### Exercise data
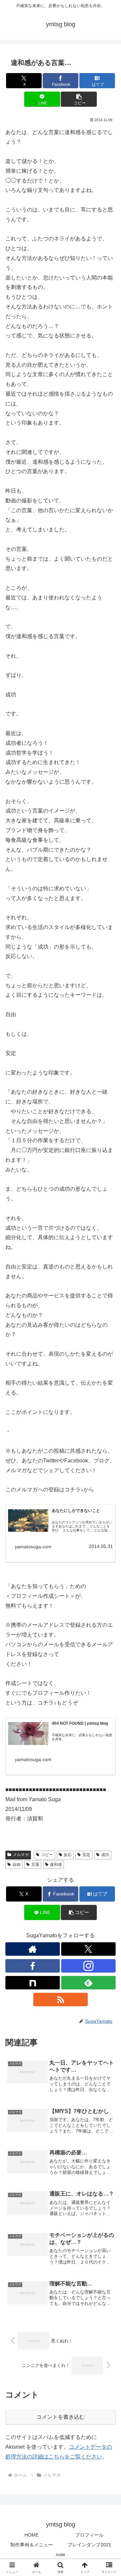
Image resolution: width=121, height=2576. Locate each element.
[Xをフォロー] (88, 1949)
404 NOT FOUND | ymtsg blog (80, 1723)
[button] (79, 99)
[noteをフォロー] (32, 1982)
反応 (68, 1854)
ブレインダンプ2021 (89, 2544)
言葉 (35, 1864)
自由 (16, 1864)
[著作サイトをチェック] (32, 1949)
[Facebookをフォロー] (32, 1966)
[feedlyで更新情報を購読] (88, 1982)
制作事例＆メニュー (31, 2544)
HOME (32, 2535)
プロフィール (89, 2535)
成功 (105, 1854)
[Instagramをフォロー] (88, 1966)
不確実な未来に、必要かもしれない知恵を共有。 (82, 1737)
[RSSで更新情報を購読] (60, 1999)
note (60, 2554)
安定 (86, 1854)
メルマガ (21, 1854)
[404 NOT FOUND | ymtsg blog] (28, 1733)
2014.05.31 (101, 1546)
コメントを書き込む (60, 2417)
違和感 (56, 1864)
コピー (47, 1854)
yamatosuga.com (33, 1546)
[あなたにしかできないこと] (28, 1520)
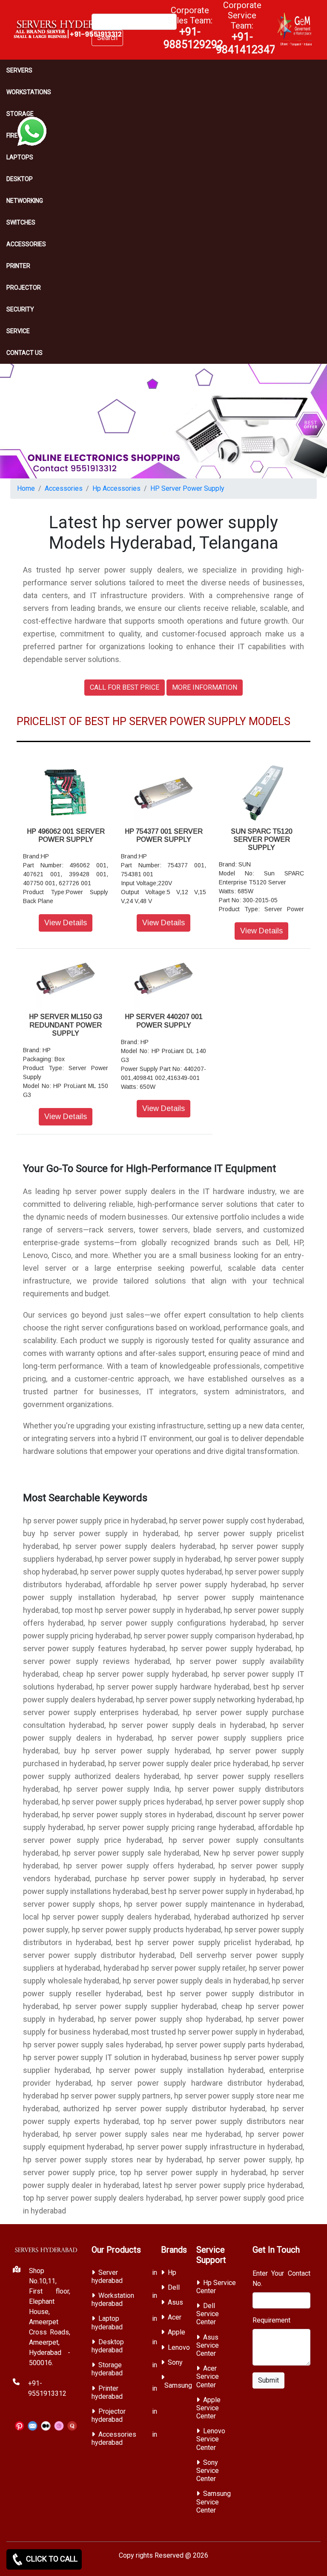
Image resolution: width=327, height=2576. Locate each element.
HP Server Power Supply (187, 488)
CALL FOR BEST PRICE (124, 687)
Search (107, 38)
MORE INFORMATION (204, 687)
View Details (65, 922)
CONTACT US (24, 352)
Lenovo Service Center (210, 2439)
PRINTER (18, 265)
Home (26, 488)
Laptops (19, 157)
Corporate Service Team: (245, 27)
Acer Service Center (207, 2376)
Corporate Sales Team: (193, 27)
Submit (268, 2380)
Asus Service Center (207, 2345)
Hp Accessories (116, 488)
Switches (20, 222)
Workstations (28, 92)
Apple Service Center (208, 2408)
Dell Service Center (207, 2314)
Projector (23, 287)
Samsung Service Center (213, 2502)
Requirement (271, 2320)
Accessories (26, 244)
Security (20, 309)
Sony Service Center (207, 2470)
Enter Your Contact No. (281, 2278)
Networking (24, 200)
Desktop (19, 179)
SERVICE (18, 331)
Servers (19, 70)
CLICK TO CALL (50, 2558)
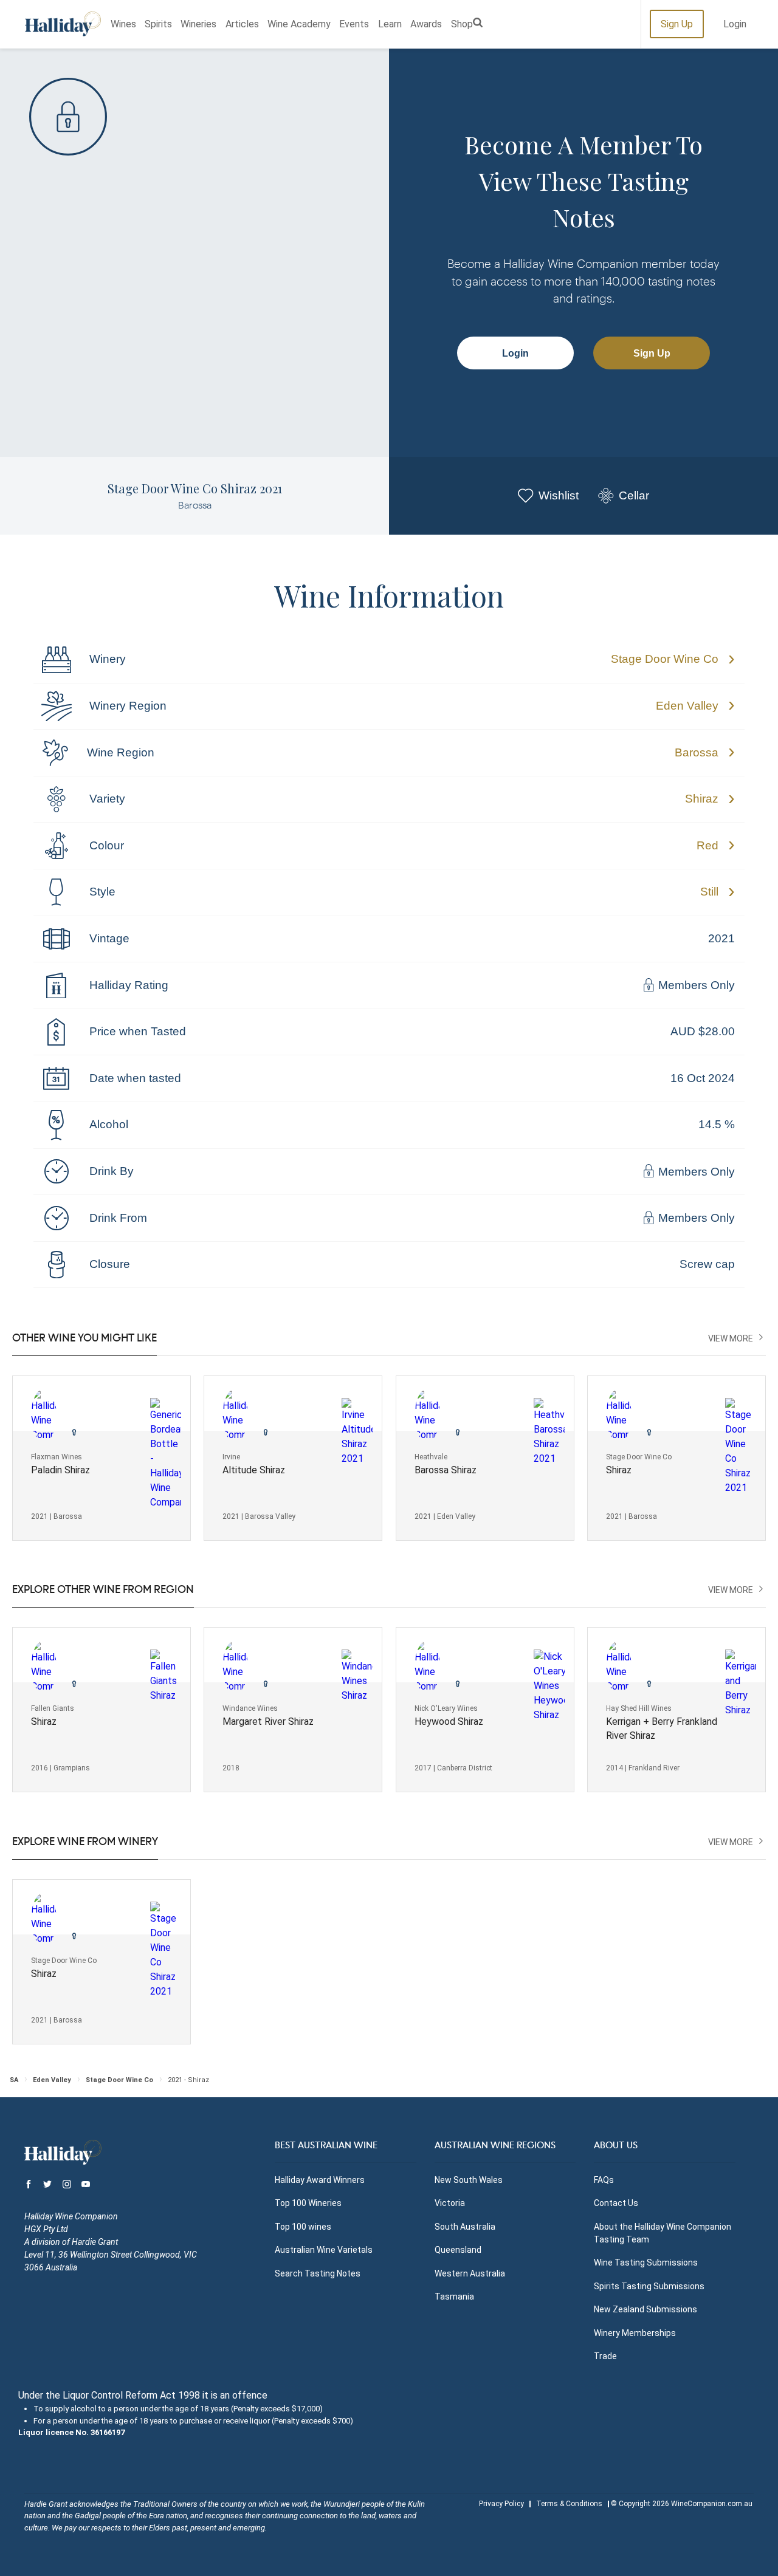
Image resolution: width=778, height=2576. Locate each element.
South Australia (465, 2227)
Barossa (696, 752)
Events (354, 24)
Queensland (458, 2250)
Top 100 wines (303, 2227)
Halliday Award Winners (320, 2180)
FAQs (604, 2180)
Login (734, 24)
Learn (390, 24)
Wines (123, 24)
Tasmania (454, 2296)
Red (707, 845)
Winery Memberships (635, 2333)
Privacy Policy (501, 2503)
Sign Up (677, 24)
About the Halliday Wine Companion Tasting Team (662, 2233)
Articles (242, 24)
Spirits (158, 24)
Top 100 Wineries (308, 2203)
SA (14, 2080)
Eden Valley (687, 705)
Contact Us (616, 2203)
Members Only (695, 985)
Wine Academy (299, 24)
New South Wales (469, 2180)
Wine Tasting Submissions (646, 2262)
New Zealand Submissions (645, 2309)
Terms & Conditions (569, 2503)
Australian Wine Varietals (324, 2250)
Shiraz (701, 798)
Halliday (63, 24)
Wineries (198, 24)
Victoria (450, 2203)
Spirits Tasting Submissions (649, 2286)
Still (709, 891)
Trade (605, 2356)
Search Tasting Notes (317, 2273)
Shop (462, 24)
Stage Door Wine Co (664, 659)
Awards (426, 24)
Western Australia (470, 2273)
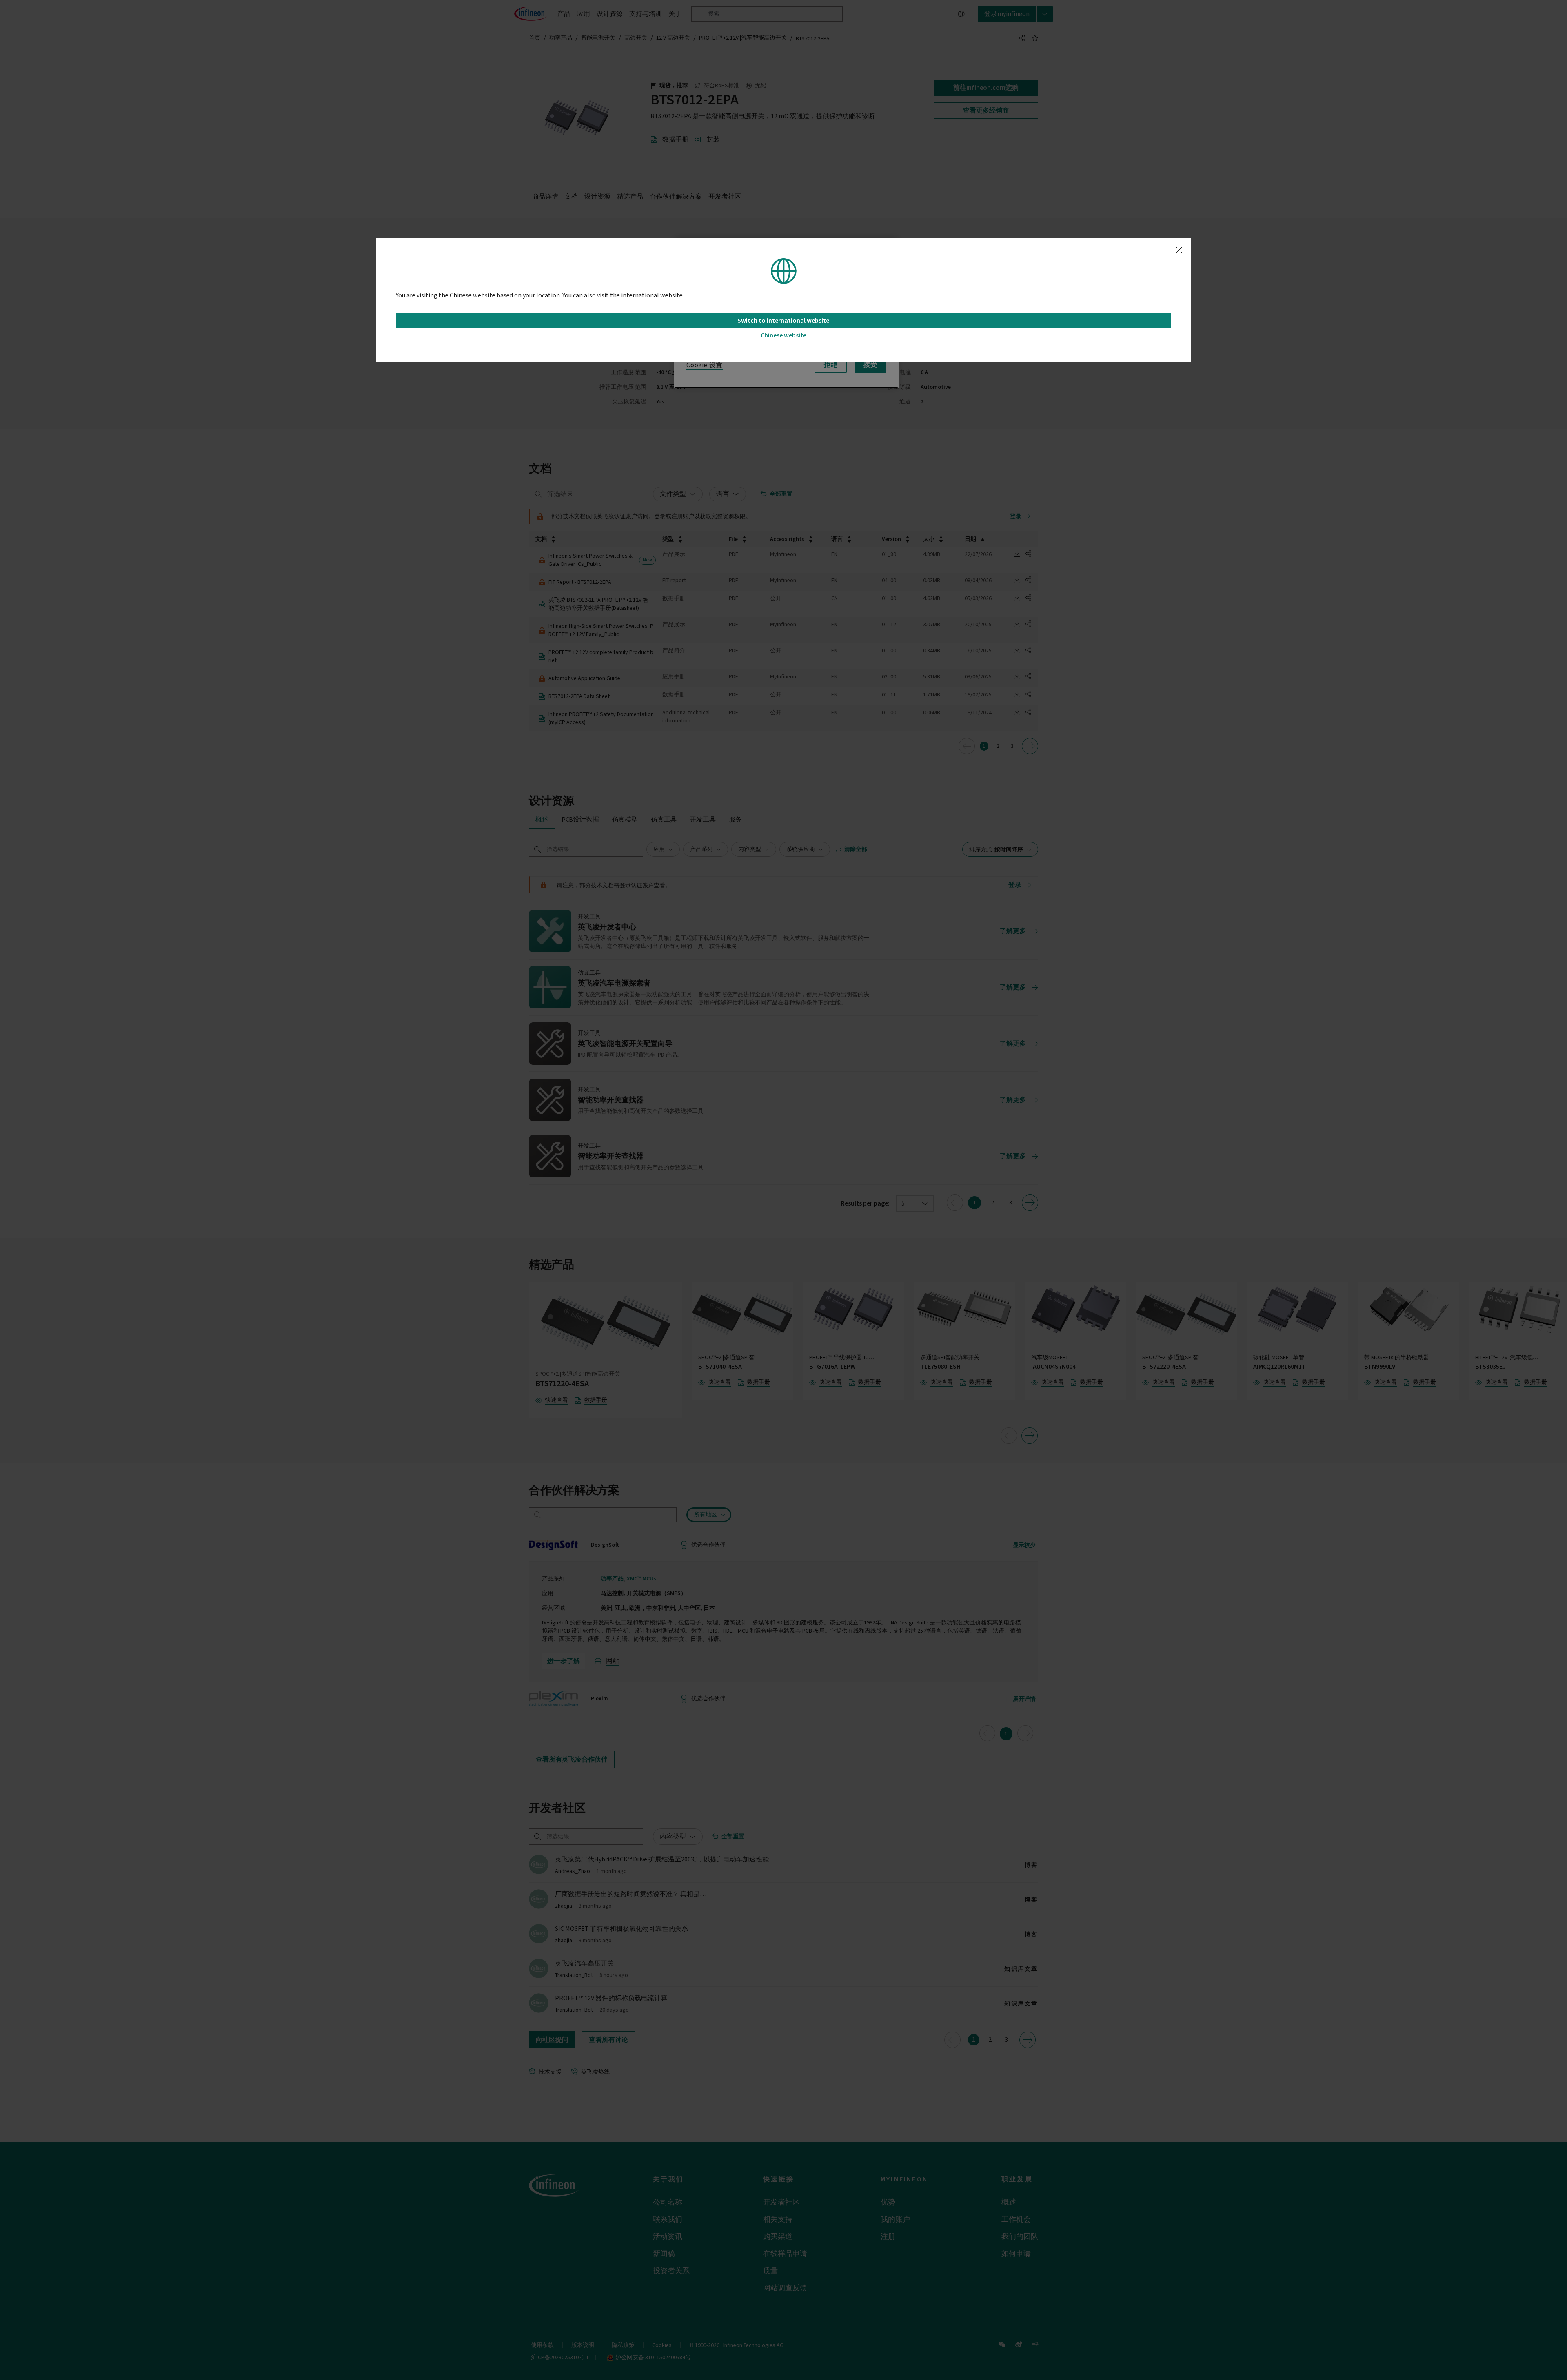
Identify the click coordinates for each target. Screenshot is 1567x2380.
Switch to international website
######
- Problem requirements -
Transcribe each entry exactly; images stay out.

- Written response -
Image resolution: width=121, height=2576. Locate each element.
[Xをフォロー] (88, 1949)
404 NOT FOUND | ymtsg blog (80, 1723)
[button] (79, 99)
[noteをフォロー] (32, 1982)
反応 (68, 1854)
ブレインダンプ2021 (89, 2544)
言葉 (35, 1864)
自由 (16, 1864)
[著作サイトをチェック] (32, 1949)
[Facebookをフォロー] (32, 1966)
[feedlyで更新情報を購読] (88, 1982)
制作事例＆メニュー (31, 2544)
HOME (32, 2535)
プロフィール (89, 2535)
成功 (105, 1854)
[Instagramをフォロー] (88, 1966)
不確実な未来に、必要かもしれない知恵を共有。 (82, 1737)
[RSSで更新情報を購読] (60, 1999)
note (60, 2554)
安定 (86, 1854)
メルマガ (21, 1854)
[404 NOT FOUND | ymtsg blog] (28, 1733)
2014.05.31 (101, 1546)
コメントを書き込む (60, 2417)
違和感 (56, 1864)
コピー (47, 1854)
yamatosuga.com (33, 1546)
[あなたにしかできないこと] (28, 1520)
Image resolution: width=327, height=2576. Locate each element.
HP Server Power Supply (187, 488)
CALL FOR BEST PRICE (124, 687)
Search (107, 38)
MORE INFORMATION (204, 687)
View Details (65, 922)
CONTACT US (24, 352)
Lenovo Service Center (210, 2439)
PRINTER (18, 265)
Home (26, 488)
Laptops (19, 157)
Corporate Service Team: (245, 27)
Acer Service Center (207, 2376)
Corporate Sales Team: (193, 27)
Submit (268, 2380)
Asus Service Center (207, 2345)
Hp Accessories (116, 488)
Switches (20, 222)
Workstations (28, 92)
Apple Service Center (208, 2408)
Dell Service Center (207, 2314)
Projector (23, 287)
Samsung Service Center (213, 2502)
Requirement (271, 2320)
Accessories (26, 244)
Security (20, 309)
Sony Service Center (207, 2470)
Enter Your Contact No. (281, 2278)
Networking (24, 200)
Desktop (19, 179)
SERVICE (18, 331)
Servers (19, 70)
CLICK TO CALL (50, 2558)
Image resolution: width=778, height=2576. Locate each element.
South Australia (465, 2227)
Barossa (696, 752)
Events (354, 24)
Queensland (458, 2250)
Top 100 wines (303, 2227)
Halliday Award Winners (320, 2180)
FAQs (604, 2180)
Login (734, 24)
Learn (390, 24)
Wines (123, 24)
Tasmania (454, 2296)
Red (707, 845)
Winery Memberships (635, 2333)
Privacy Policy (501, 2503)
Sign Up (677, 24)
About the Halliday Wine Companion Tasting Team (662, 2233)
Articles (242, 24)
Spirits (158, 24)
Top 100 Wineries (308, 2203)
SA (14, 2080)
Eden Valley (687, 705)
Contact Us (616, 2203)
Members Only (695, 985)
Wine Academy (299, 24)
New South Wales (469, 2180)
Wine Tasting Submissions (646, 2262)
New Zealand Submissions (645, 2309)
Terms & Conditions (569, 2503)
Australian Wine Varietals (324, 2250)
Shiraz (701, 798)
Halliday (63, 24)
Wineries (198, 24)
Victoria (450, 2203)
Spirits Tasting Submissions (649, 2286)
Still (709, 891)
Trade (605, 2356)
Search Tasting Notes (317, 2273)
Shop (462, 24)
Stage Door Wine Co (664, 659)
Awards (426, 24)
Western Australia (470, 2273)
Identify the click coordinates for each target. Screenshot is 1567x2380.
Switch to international website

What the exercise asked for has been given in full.